____ RAW DATA
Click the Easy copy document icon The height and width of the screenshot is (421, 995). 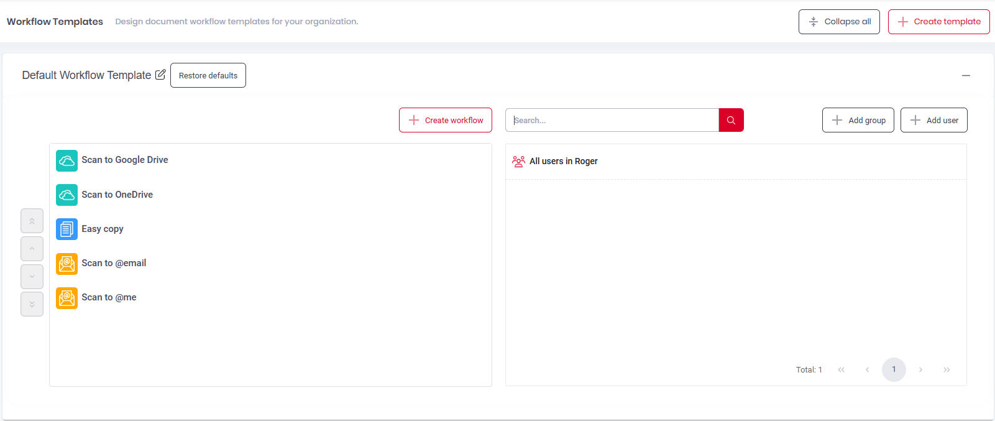[66, 229]
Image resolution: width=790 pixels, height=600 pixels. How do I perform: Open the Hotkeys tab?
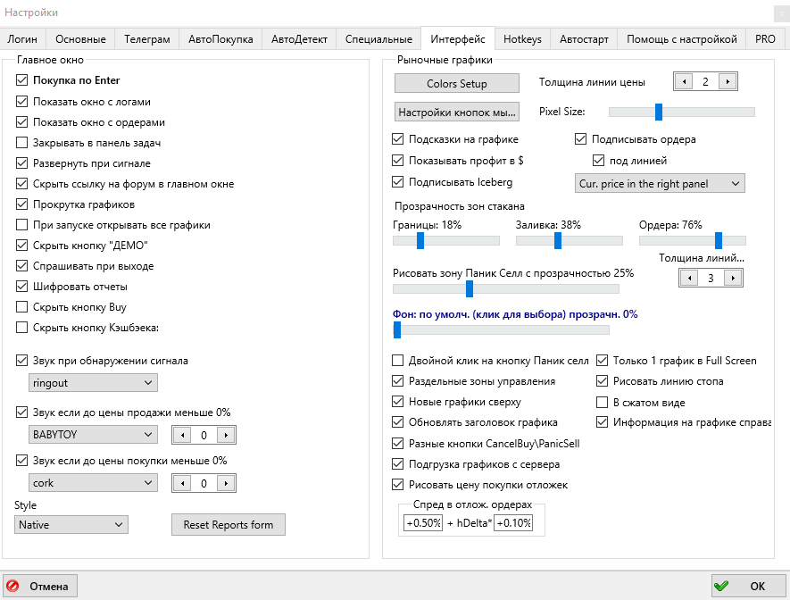pyautogui.click(x=522, y=39)
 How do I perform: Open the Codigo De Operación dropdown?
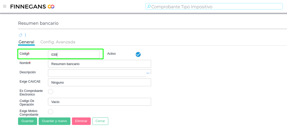[99, 102]
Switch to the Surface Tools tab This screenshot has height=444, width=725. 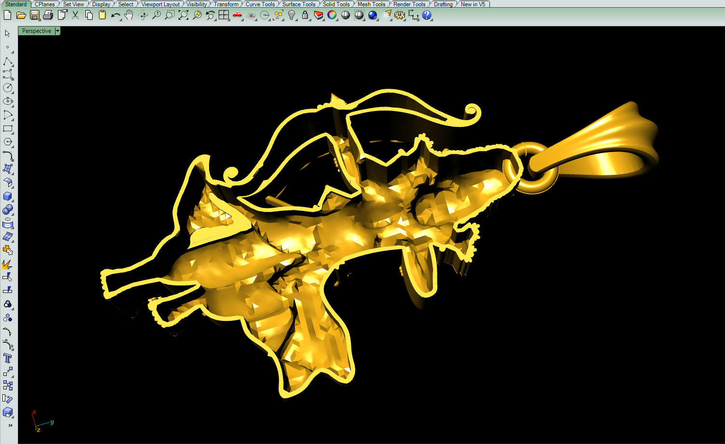[x=298, y=4]
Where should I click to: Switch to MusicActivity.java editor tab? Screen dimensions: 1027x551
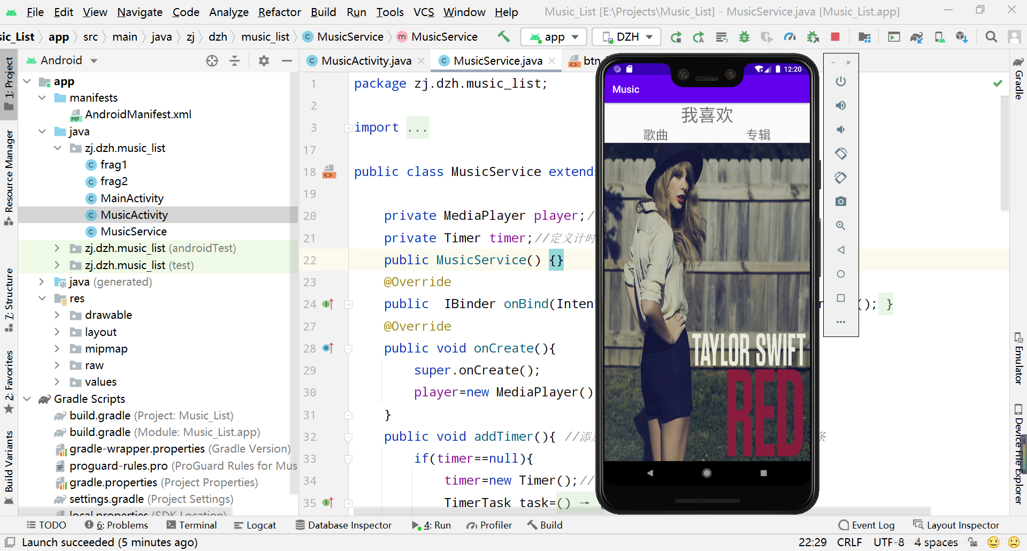click(x=366, y=61)
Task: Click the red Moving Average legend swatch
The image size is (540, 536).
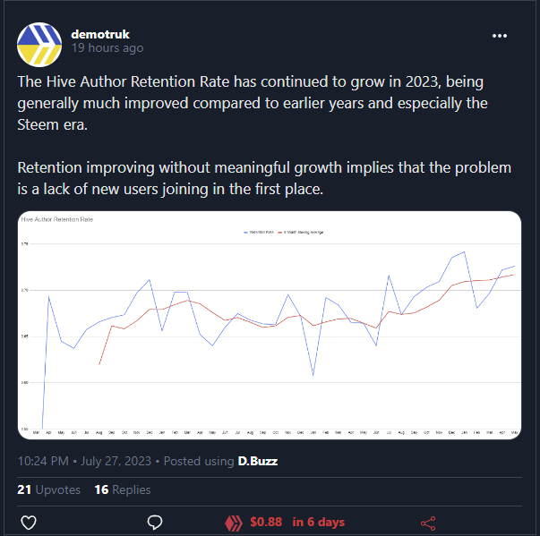Action: tap(280, 233)
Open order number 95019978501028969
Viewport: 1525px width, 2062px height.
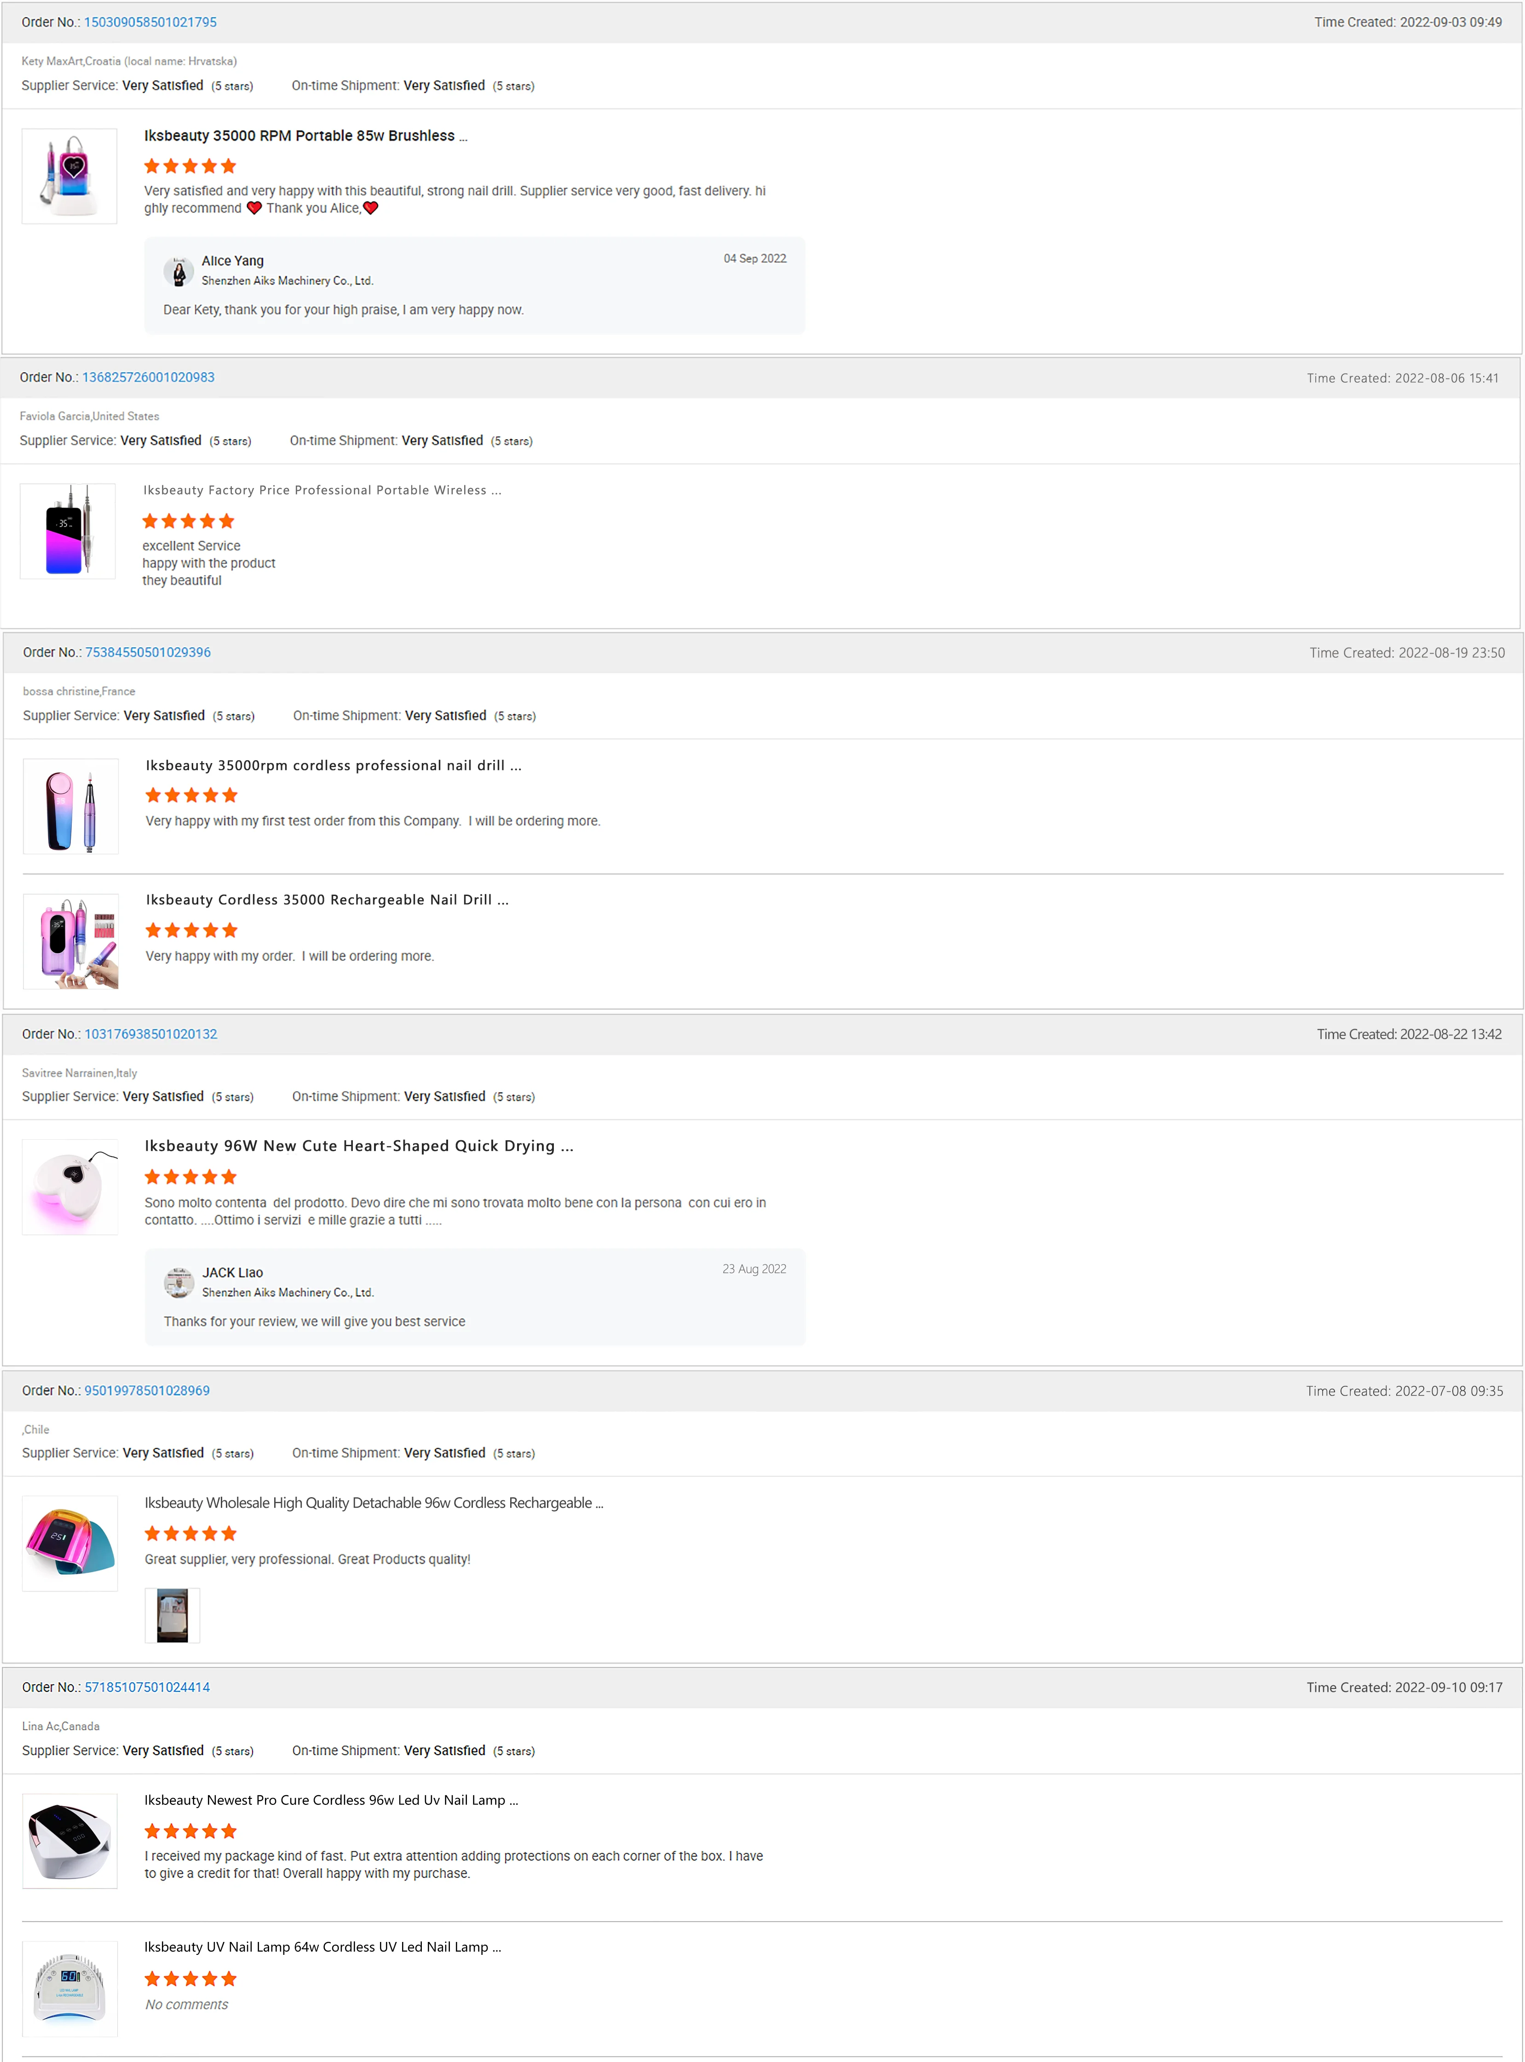tap(147, 1390)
________
Extract the run of lines from the line holding "Open order number 95019978501028969" through the final line of the material above, exactly and inclusively. Leave the pictures behind.

Open order number 95019978501028969
Viewport: 1525px width, 2062px height.
tap(147, 1390)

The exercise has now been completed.